Early PVE is defined as an infection occurring during the first year following valve replacement. Sixteen of 27 patients (59%) underwent reoperation for early PVE an average of 7 ± 4 months following the initial valve replacement, and 11 of 27 patients (41%) underwent reoperation for late endocarditis an average of 82 ± 97 months following initial valve implantation. In the early PVE group, Staphylococcus epidermidis infections were highly predominant and probably caused by germs seeded during operation, emphasizing the need for strict sterile technique during prosthetic valve operation.
Abscess debridement followed by autologous pericardial patch, bovine pericardial patch, or Dacron annular reconstruction was common in both groups of patients. Several researchers have also reported excellent results with the later technique [18, 19]. Only 1 patient required the use of an aortic homograft reconstruction after two attempts to eradicate the infection with prosthetic valve replacement.
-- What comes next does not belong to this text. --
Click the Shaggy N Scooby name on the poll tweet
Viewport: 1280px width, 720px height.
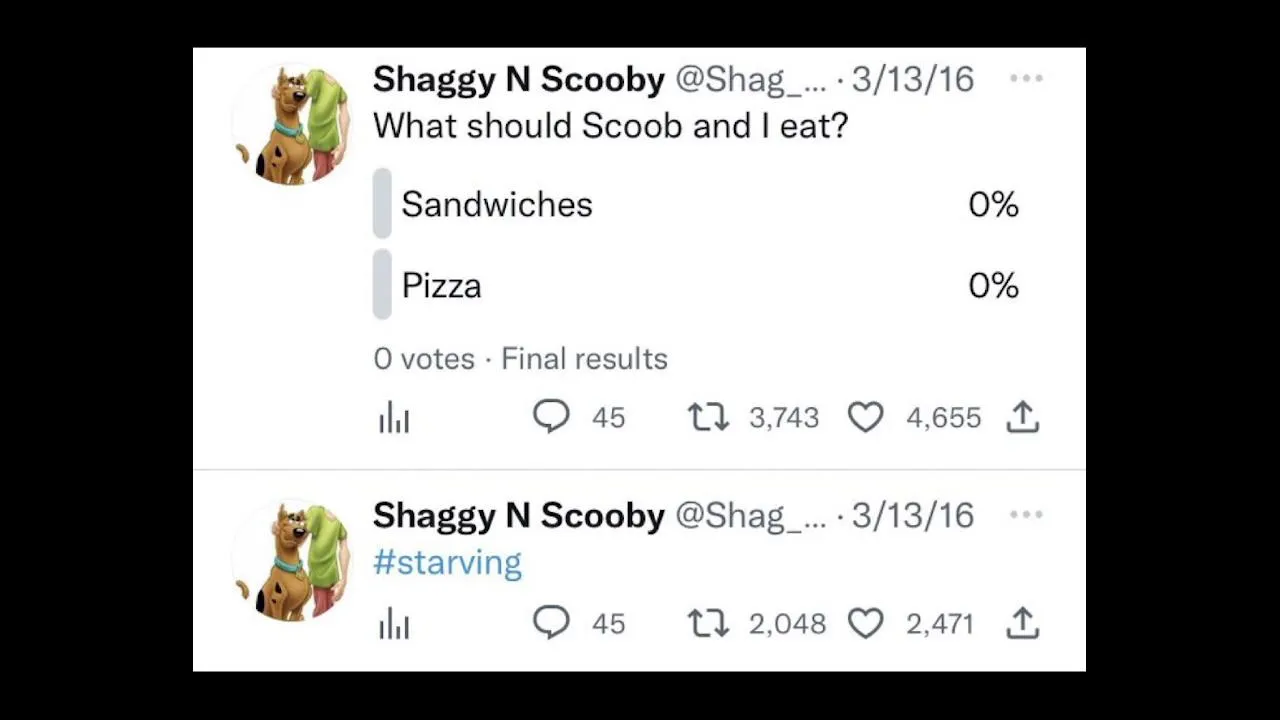point(518,79)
Aortic homograft remains a useful option in patients with infective aortic endocarditis and extensive annular destruction, as suggested by several researchers [20,21]. However, because of the limited availability of homografts for urgent or emergent operation, the role of homografts should probably be limited to extended reconstruction of aortic annulus in patients with recurrent PVE.
In a critical appraisal of the quality of the medical management of infective endocarditis in clinical practice, Delahaye and colleagues [22] showed that undue delay of operation was common and is a major source of concern. The present results combined with those of our former report [7] suggest that a more aggressive approach to PVE treatment with early operation could lead to better long-term results in these seriously ill patients, as one third of the patients already had annular or intramyocardial abscesses at the time of operation.
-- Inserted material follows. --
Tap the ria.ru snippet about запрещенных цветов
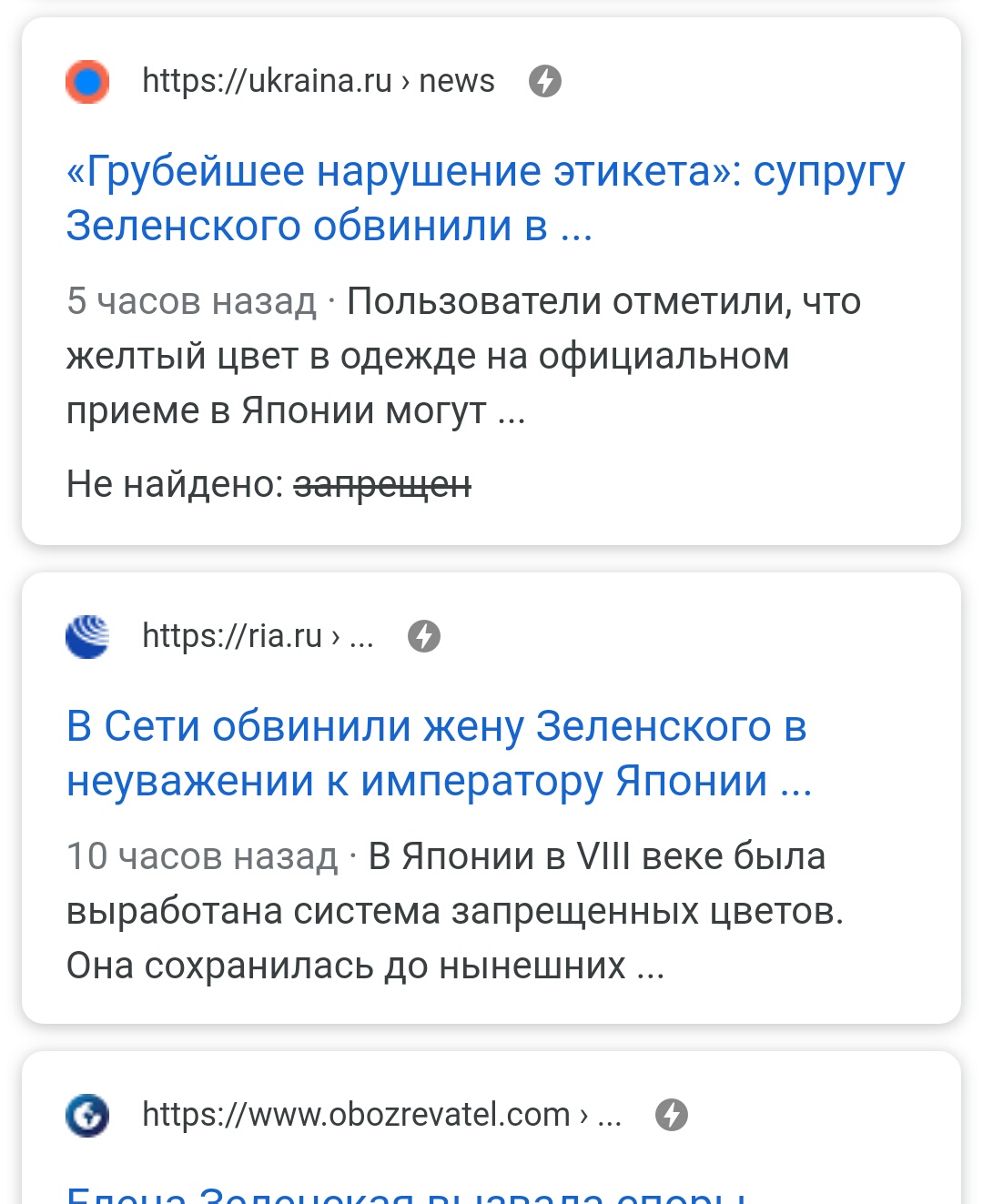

In the present study, prosthetic valve replacement for NVE carried a low perioperative mortality risk and was associated with good long-term survival and minimal risk of reoperation. Contrary to the experience of several other researchers, we found that valve replacement for PVE can be performed without hospital mortality, yet the long-term results indicate an increased risk of reoperation for recurrent endocarditis or periprosthetic leaks. Early reoperation, extensive tissue debridement with annular reconstruction, and the use of aortic homografts could improve the results of the treatment of PVE, but stringent prevention measures of intraoperative contamination during valve replacement remains the optimal goal to decrease the incidence and the dismal outcome of PVE.